START Provided records

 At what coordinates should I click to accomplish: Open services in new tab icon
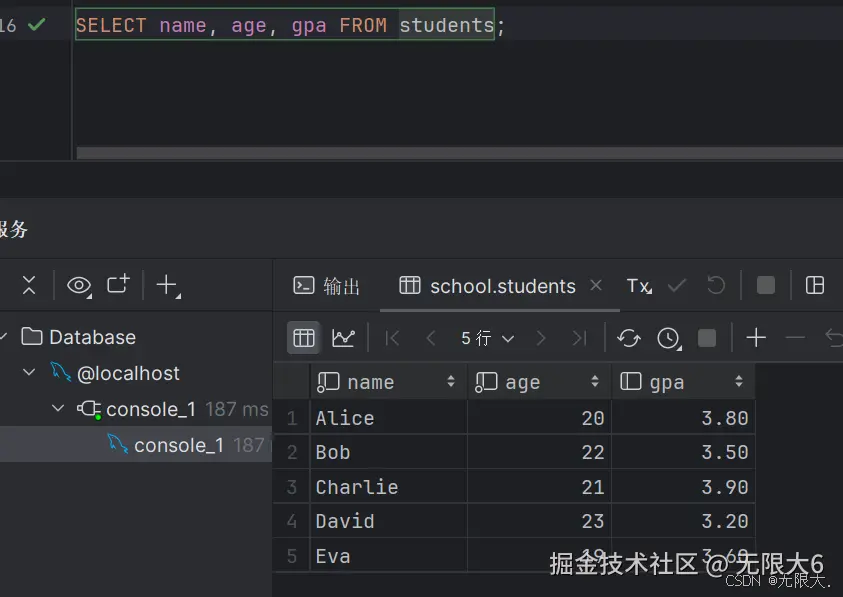pos(118,286)
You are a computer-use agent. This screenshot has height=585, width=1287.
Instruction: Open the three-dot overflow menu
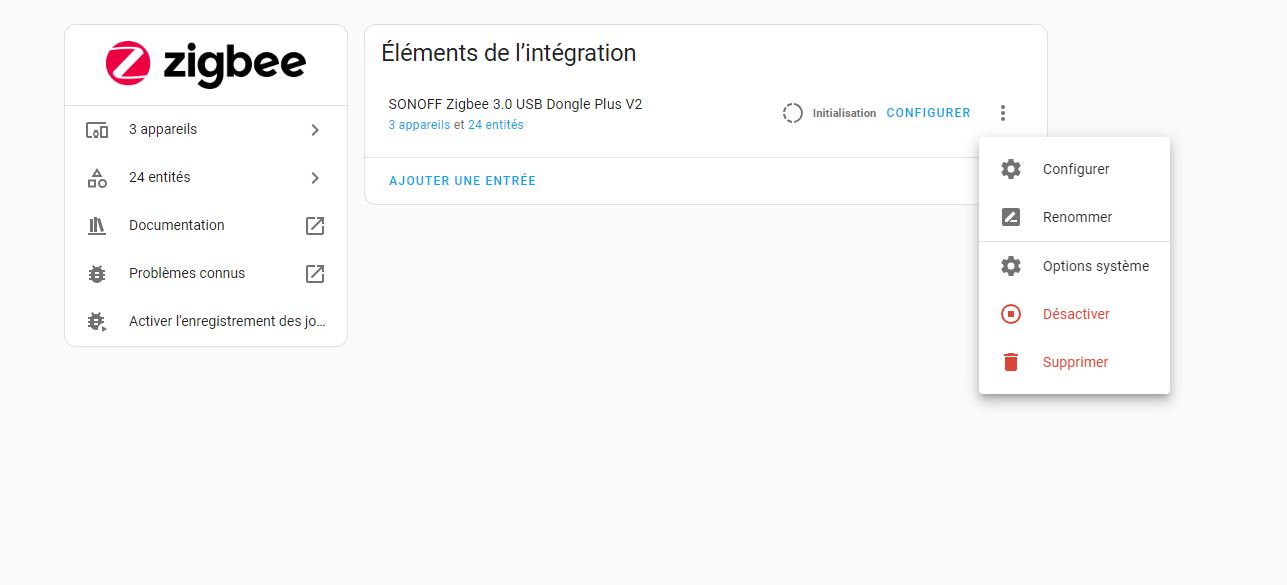pos(1003,113)
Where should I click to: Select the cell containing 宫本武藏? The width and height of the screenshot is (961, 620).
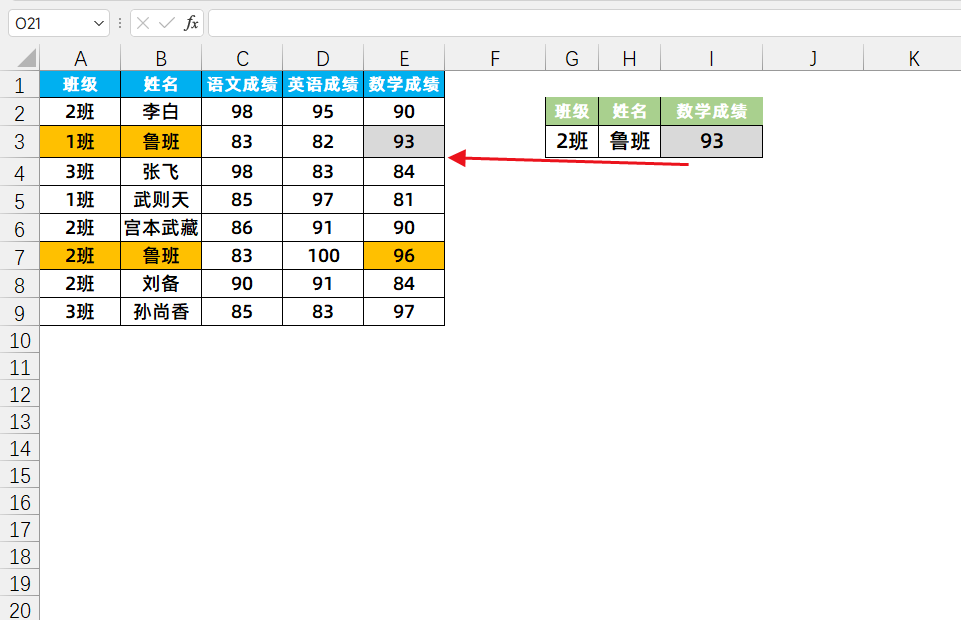tap(161, 228)
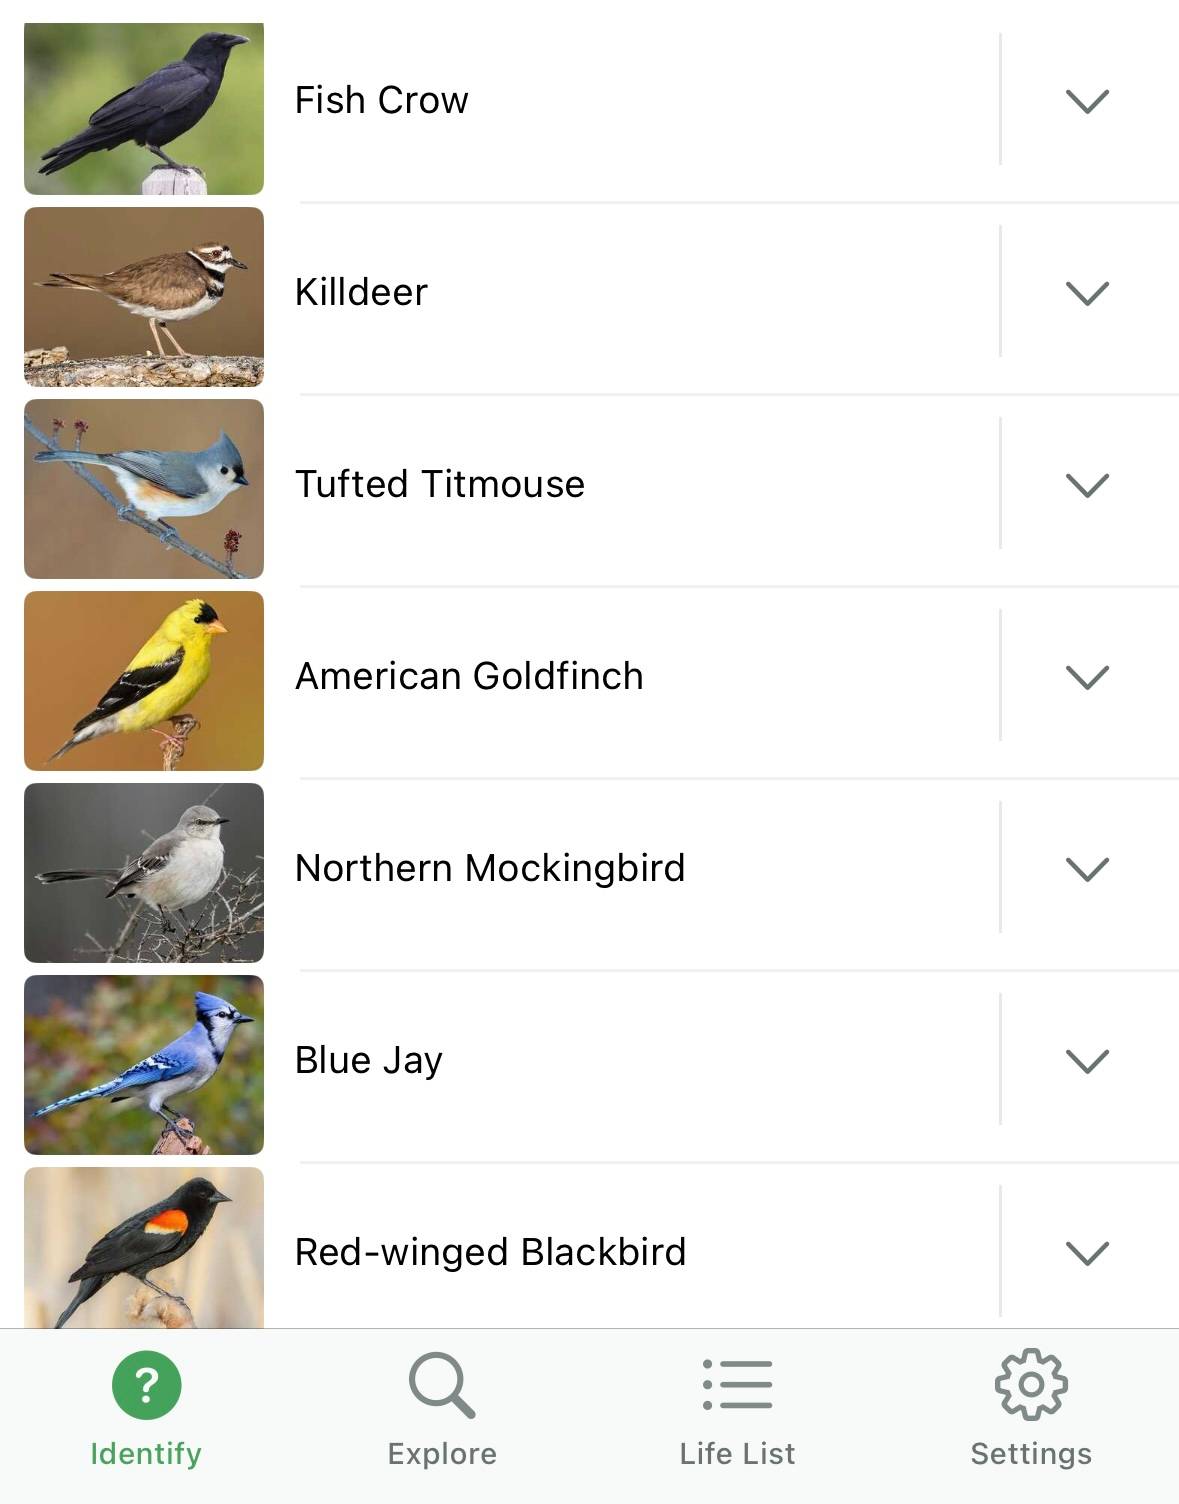1179x1504 pixels.
Task: Expand Tufted Titmouse chevron
Action: (x=1088, y=485)
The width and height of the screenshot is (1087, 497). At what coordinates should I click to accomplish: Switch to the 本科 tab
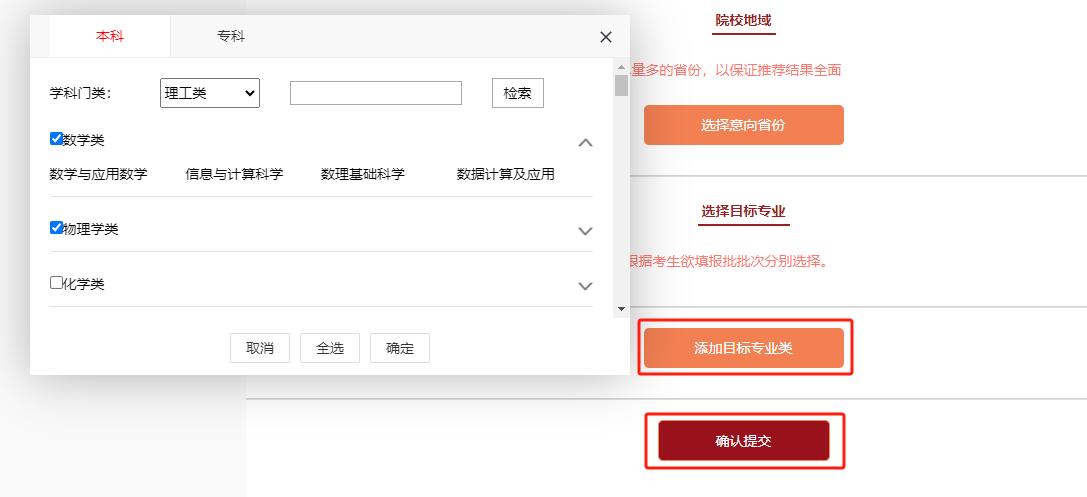point(110,36)
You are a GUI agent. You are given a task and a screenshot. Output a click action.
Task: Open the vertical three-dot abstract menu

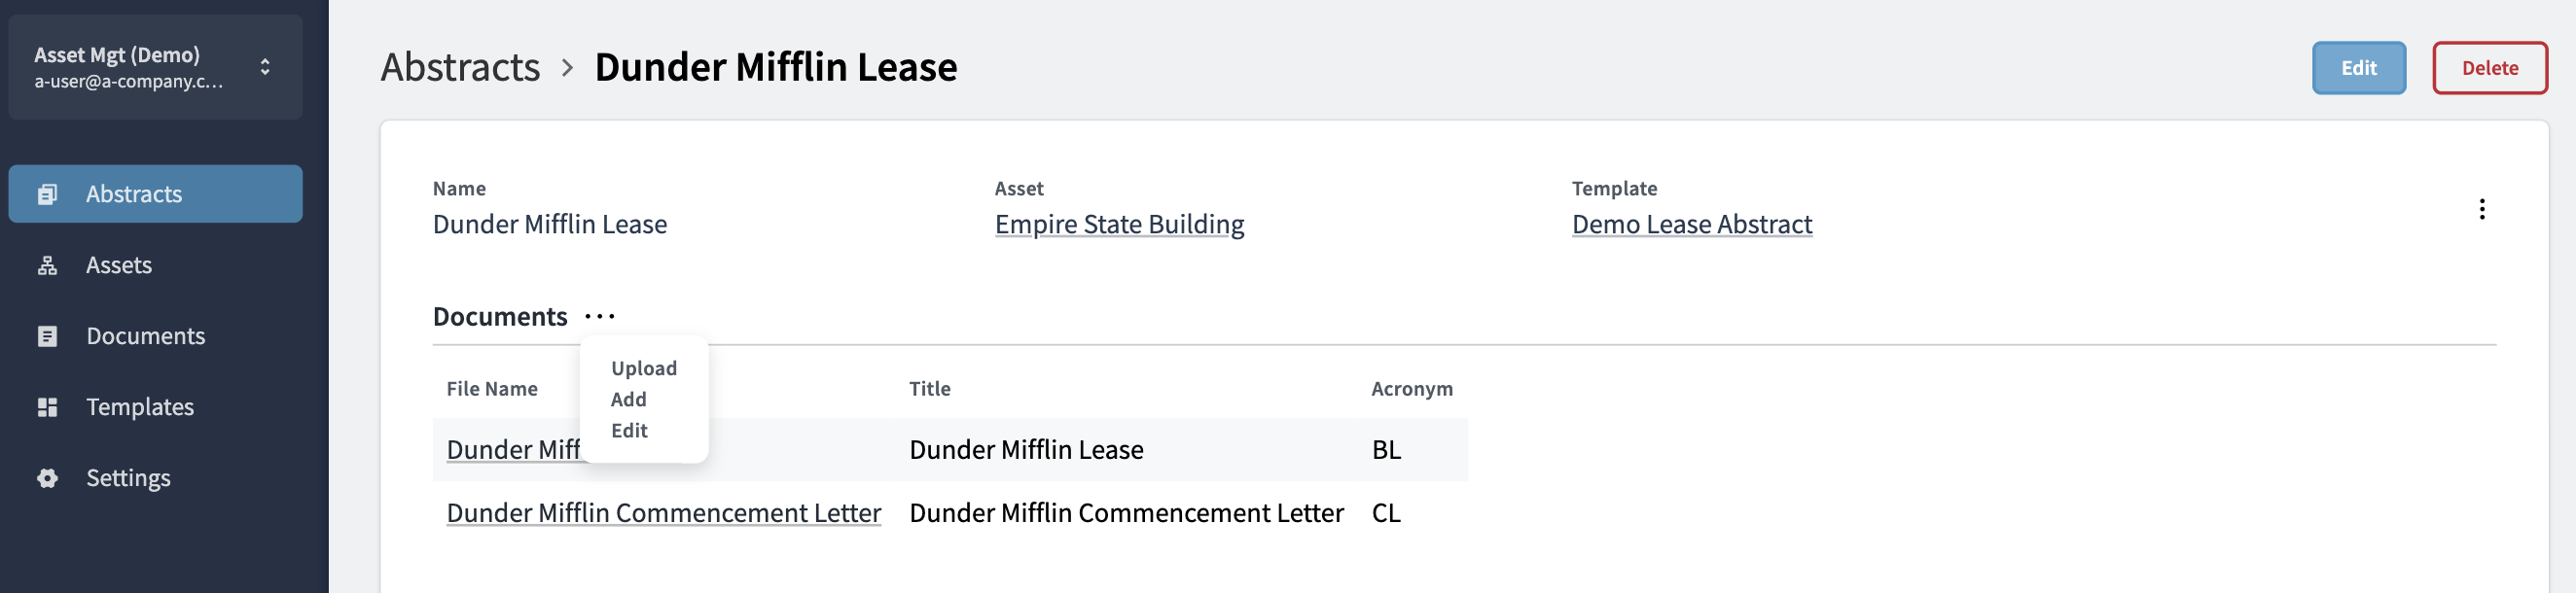(2481, 209)
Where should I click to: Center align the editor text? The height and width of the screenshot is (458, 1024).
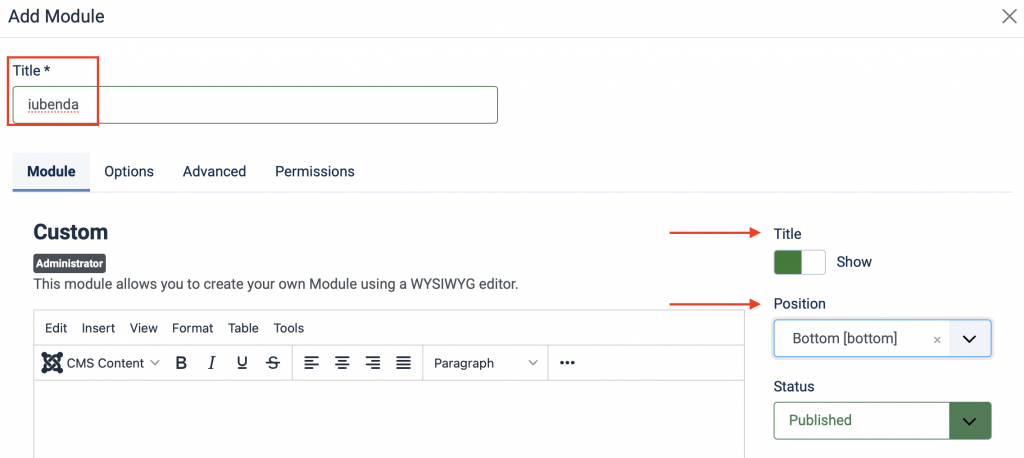[342, 363]
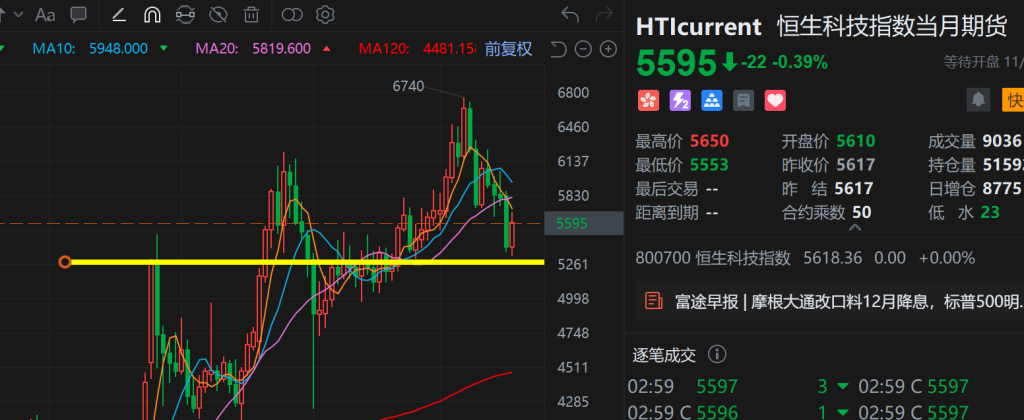Click the yellow horizontal line anchor circle
Viewport: 1024px width, 420px height.
point(65,262)
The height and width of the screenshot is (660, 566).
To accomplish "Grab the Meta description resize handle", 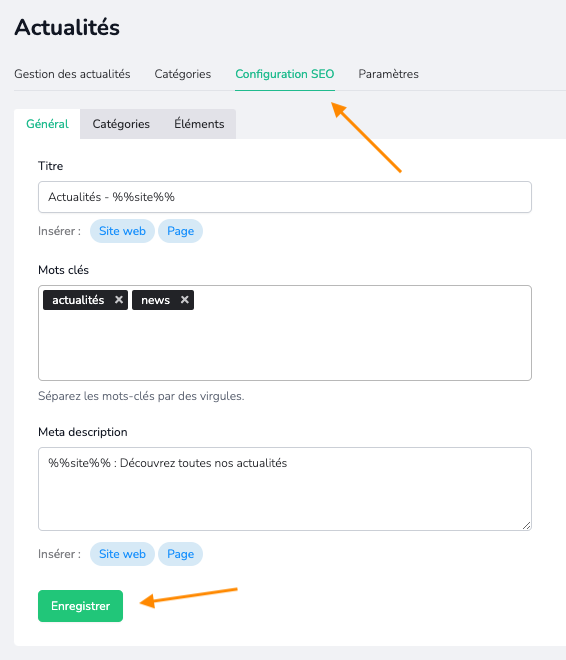I will pos(526,525).
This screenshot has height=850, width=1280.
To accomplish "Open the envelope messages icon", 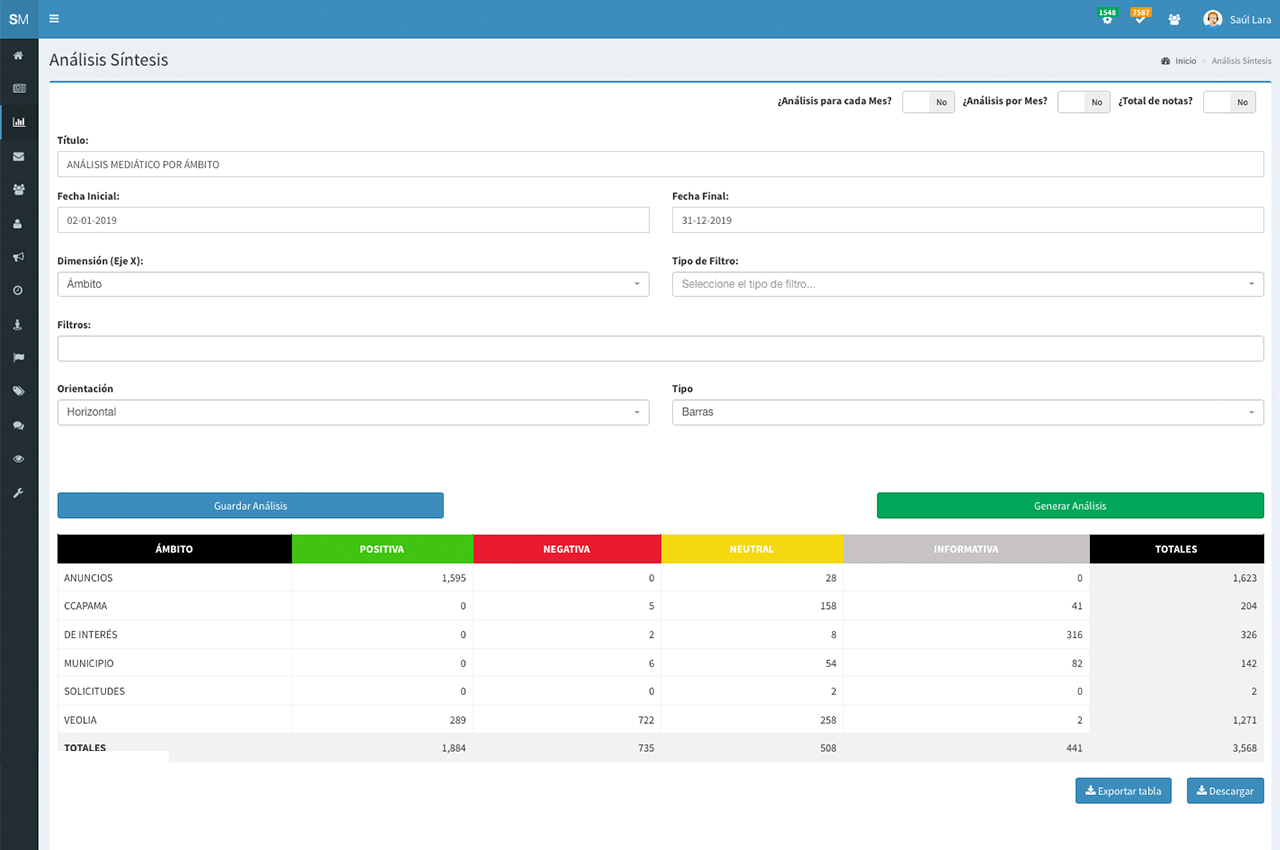I will (19, 156).
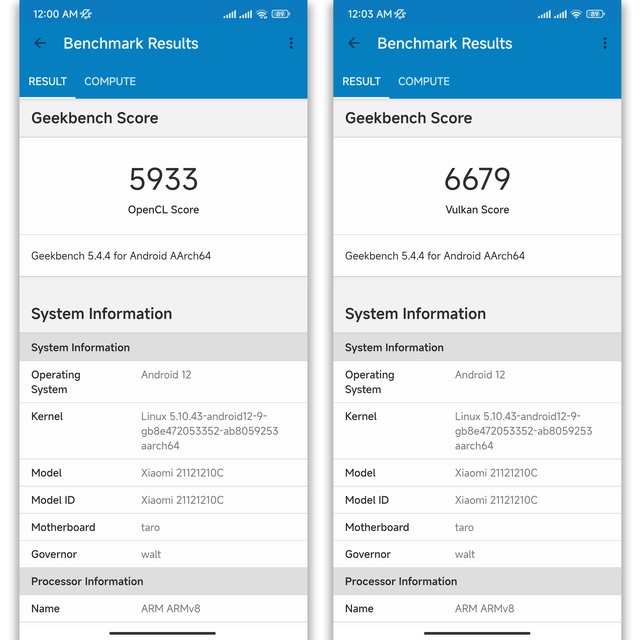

END Provided records

• Work task
Above are the records; report how many of their lines hold the string "This", with no other words.

• Reply
2